Recuerdo especialmente un traumático episodio tras el que me vi obligado a abandonar tempranamente un tratamiento de ortodoncia y, en consecuencia, conservar hasta la fecha una bonita sonrisa a lo Johnny Rotten. La dentista -una tipa de edad mediana con look a lo Jersey- y su asistente -una chica de unos veinte años con el mismo aspecto (advertencia: si no sabe lo que es el look Jersey no intente averiguarlo: puede resultarle desagradable a la vista)-, tras empotrarme en la silla de torturas y forzarme a abrir la boca con una especie de gata hidráulica miniatura, comenzaron a hacerme estúpidas preguntas del tipo: “¿estas pololeando?” o “¿qué estudias?” “¿te gusta ir a la disco?” a las que lógicamente no podía contestar, ocupado como estaba en tener la boca abierta y sufrir agudos maltratos. Desde entonces me prometí no volver a pisar una consulta dental en mi vida, lavarme los dientes cinco veces al día y evitar comer demasiados caramelos, pero mi mal hadado destino me deparaba más tragos amargos…

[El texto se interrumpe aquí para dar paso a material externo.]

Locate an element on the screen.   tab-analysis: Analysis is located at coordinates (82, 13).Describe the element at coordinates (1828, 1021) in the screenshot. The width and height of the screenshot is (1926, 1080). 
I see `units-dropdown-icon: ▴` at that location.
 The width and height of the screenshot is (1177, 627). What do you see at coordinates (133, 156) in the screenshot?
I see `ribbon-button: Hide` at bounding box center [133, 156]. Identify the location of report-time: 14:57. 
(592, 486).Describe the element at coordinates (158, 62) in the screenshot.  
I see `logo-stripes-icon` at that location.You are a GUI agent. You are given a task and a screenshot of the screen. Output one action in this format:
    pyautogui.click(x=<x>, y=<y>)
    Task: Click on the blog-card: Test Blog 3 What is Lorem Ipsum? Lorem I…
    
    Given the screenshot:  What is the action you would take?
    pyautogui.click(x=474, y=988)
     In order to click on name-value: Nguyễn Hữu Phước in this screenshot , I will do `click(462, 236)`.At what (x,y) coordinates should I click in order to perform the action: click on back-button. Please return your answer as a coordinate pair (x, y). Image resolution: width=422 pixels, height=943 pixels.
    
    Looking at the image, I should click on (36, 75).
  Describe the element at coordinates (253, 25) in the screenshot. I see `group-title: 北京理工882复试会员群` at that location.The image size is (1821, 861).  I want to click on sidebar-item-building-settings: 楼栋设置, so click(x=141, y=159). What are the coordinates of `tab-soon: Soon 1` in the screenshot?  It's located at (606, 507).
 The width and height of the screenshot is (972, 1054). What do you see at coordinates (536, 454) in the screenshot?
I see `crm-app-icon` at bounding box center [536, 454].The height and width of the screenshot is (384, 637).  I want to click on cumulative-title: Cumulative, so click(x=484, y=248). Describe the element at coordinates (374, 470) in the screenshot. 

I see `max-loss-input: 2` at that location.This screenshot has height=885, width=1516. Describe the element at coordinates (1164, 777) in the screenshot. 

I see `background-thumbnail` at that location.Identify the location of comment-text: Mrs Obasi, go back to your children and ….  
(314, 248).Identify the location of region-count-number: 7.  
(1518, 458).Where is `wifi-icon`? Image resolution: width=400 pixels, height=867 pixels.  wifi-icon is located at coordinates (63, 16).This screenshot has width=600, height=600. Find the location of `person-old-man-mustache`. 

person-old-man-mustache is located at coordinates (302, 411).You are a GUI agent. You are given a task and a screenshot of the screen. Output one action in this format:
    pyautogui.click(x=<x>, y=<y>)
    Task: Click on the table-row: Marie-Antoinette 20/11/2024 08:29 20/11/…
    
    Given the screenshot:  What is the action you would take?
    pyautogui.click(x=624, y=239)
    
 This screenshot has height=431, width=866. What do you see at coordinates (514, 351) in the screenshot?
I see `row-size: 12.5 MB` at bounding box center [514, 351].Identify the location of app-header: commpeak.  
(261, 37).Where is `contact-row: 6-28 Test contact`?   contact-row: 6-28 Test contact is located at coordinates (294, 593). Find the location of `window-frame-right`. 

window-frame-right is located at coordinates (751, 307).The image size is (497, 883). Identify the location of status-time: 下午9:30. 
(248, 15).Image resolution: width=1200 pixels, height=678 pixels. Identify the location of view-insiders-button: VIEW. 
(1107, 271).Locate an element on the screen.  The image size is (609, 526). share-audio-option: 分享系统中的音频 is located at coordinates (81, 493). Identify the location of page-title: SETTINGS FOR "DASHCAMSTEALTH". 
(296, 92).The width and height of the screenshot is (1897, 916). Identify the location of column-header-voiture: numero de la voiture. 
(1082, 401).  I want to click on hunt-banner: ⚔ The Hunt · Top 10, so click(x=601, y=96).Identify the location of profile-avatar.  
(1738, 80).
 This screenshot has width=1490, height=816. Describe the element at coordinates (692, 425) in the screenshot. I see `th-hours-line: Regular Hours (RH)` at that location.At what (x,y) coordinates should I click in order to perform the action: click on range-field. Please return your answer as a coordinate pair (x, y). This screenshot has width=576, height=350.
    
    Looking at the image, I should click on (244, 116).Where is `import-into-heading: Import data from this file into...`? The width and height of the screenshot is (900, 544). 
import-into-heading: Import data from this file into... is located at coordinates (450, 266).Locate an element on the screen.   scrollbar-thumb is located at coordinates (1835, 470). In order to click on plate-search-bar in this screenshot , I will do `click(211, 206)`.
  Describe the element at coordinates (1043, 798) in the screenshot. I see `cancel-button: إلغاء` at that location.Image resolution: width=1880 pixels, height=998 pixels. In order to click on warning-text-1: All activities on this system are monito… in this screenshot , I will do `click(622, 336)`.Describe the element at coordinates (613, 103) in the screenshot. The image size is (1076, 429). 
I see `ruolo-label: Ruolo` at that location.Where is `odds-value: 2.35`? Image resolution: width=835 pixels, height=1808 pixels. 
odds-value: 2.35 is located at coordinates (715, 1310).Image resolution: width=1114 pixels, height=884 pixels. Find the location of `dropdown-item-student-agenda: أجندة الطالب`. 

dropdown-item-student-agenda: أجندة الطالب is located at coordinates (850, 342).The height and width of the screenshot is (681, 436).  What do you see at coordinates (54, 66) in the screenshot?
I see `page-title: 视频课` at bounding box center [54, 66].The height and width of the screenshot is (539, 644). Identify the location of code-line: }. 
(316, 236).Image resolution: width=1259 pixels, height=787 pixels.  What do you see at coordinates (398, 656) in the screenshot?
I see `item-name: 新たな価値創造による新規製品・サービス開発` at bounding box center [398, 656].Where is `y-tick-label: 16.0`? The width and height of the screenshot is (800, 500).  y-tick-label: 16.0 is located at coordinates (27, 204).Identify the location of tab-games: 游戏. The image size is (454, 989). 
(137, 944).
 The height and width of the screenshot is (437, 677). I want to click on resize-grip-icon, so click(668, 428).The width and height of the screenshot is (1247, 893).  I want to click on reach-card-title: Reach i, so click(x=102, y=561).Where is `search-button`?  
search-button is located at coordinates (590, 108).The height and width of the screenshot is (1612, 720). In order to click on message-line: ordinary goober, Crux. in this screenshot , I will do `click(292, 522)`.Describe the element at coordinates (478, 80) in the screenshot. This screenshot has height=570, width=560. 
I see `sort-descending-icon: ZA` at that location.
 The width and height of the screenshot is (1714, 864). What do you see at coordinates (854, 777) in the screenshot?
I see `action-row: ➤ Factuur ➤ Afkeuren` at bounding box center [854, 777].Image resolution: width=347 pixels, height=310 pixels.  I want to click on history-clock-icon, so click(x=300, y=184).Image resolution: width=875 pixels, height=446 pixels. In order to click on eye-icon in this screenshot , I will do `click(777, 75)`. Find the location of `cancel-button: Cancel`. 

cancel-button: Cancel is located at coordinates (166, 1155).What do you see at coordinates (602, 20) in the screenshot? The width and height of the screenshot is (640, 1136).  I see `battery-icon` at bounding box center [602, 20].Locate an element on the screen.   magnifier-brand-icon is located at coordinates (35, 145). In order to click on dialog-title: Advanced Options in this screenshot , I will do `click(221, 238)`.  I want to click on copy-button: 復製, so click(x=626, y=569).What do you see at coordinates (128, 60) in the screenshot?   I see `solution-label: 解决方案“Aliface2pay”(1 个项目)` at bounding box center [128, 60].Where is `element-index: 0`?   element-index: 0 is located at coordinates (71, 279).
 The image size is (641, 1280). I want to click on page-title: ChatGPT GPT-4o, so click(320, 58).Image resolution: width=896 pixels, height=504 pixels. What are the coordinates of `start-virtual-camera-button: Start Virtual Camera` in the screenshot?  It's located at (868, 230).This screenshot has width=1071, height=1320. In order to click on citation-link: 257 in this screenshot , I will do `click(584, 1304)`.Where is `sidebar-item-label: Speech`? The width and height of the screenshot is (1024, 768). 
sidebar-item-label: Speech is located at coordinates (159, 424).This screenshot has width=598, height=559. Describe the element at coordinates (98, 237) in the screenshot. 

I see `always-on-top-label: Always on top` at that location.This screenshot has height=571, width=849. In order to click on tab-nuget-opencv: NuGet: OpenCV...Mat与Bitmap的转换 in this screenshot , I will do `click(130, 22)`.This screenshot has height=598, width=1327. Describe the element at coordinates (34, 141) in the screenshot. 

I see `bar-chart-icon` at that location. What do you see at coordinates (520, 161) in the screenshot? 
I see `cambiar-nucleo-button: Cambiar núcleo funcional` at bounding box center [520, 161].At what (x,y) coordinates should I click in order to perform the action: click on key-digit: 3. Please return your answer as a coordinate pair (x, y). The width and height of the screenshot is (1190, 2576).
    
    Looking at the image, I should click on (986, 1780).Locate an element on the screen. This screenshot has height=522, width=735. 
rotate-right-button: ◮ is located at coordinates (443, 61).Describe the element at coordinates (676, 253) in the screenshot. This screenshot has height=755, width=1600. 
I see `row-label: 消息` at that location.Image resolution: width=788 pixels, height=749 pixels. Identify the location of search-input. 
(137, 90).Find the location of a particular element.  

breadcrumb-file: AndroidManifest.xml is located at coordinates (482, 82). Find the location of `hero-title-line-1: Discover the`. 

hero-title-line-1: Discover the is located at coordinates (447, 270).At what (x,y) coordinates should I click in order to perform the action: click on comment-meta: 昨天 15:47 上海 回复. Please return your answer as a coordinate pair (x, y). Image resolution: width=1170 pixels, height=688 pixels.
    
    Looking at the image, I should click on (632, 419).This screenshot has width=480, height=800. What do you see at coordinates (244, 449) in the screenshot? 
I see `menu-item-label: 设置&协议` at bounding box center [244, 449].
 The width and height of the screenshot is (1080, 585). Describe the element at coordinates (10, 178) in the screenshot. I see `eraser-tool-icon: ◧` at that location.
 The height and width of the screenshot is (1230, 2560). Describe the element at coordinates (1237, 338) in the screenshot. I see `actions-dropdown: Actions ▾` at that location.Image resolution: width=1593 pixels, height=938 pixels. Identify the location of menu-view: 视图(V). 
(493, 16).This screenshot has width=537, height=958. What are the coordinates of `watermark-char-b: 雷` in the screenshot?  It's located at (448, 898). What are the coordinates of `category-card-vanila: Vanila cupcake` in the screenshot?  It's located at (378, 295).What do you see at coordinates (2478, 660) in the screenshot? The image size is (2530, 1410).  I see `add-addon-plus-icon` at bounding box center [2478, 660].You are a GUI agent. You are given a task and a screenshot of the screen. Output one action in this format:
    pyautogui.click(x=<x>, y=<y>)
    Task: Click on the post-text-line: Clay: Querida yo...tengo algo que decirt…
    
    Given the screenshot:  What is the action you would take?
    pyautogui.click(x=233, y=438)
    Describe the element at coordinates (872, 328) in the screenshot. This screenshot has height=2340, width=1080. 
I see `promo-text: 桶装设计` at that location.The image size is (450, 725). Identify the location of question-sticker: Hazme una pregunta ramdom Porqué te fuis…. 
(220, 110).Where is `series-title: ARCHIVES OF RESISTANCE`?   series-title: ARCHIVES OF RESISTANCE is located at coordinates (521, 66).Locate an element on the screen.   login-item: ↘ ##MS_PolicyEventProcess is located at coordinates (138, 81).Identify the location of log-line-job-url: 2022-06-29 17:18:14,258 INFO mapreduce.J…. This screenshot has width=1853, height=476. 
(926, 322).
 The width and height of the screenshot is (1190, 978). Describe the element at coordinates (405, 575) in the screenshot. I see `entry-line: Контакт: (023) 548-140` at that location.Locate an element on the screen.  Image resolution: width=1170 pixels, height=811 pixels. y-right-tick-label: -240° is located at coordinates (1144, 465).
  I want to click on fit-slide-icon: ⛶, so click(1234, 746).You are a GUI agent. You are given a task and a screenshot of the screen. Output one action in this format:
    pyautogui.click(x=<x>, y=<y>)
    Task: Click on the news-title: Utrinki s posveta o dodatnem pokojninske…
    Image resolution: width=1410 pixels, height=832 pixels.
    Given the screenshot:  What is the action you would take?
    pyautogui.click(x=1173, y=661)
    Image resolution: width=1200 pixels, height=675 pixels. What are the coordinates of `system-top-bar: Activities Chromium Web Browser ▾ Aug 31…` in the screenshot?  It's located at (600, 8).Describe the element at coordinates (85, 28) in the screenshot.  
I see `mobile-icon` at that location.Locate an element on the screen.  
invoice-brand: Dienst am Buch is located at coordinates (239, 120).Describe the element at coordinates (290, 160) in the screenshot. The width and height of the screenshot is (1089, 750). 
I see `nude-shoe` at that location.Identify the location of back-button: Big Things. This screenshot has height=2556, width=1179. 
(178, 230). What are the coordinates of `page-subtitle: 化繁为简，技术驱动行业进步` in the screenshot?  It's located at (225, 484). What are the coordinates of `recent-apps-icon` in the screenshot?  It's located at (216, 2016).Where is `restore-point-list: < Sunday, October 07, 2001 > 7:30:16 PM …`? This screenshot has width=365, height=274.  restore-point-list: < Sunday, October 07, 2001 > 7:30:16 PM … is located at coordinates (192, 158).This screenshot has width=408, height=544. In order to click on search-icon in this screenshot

Hace unos días un espantoso dolor de muelas me conminó a romper mis votos otra vez. Como odiaba a cuantos dentistas conocía, elegí un desconocido guiándome tan solo por la sonoridad de su nombre. Así fue como me vi en la sala de espera de un vieja oficina sin mas adornos en las paredes que una placa de cobre con el martillo y la hoz cruzados. No tardó mucho asomarse por la puerta y hacerme el gesto de pasar un diminuto y encorvado viejecillo de unos 90 años. Pensé en huir pero me quedé, no sabría decir si por educación o por timidez. Me senté en el sillón y abrí la boca lo mas grande que pude y siete minutos mas tarde, sin darme cuenta siquiera tenía la muela tapada y el discreto y levísimo compañero Iván García me invitaba cortésmente a largarme con un sutil movimiento de manos.

Mas tarde mientras tomaba una cerveza con la boca aún algo anestesiada y con ese característico sabor a clavo de olor, pensé que no me molestaría grabar una hoz y un martillo en mis tapaduras.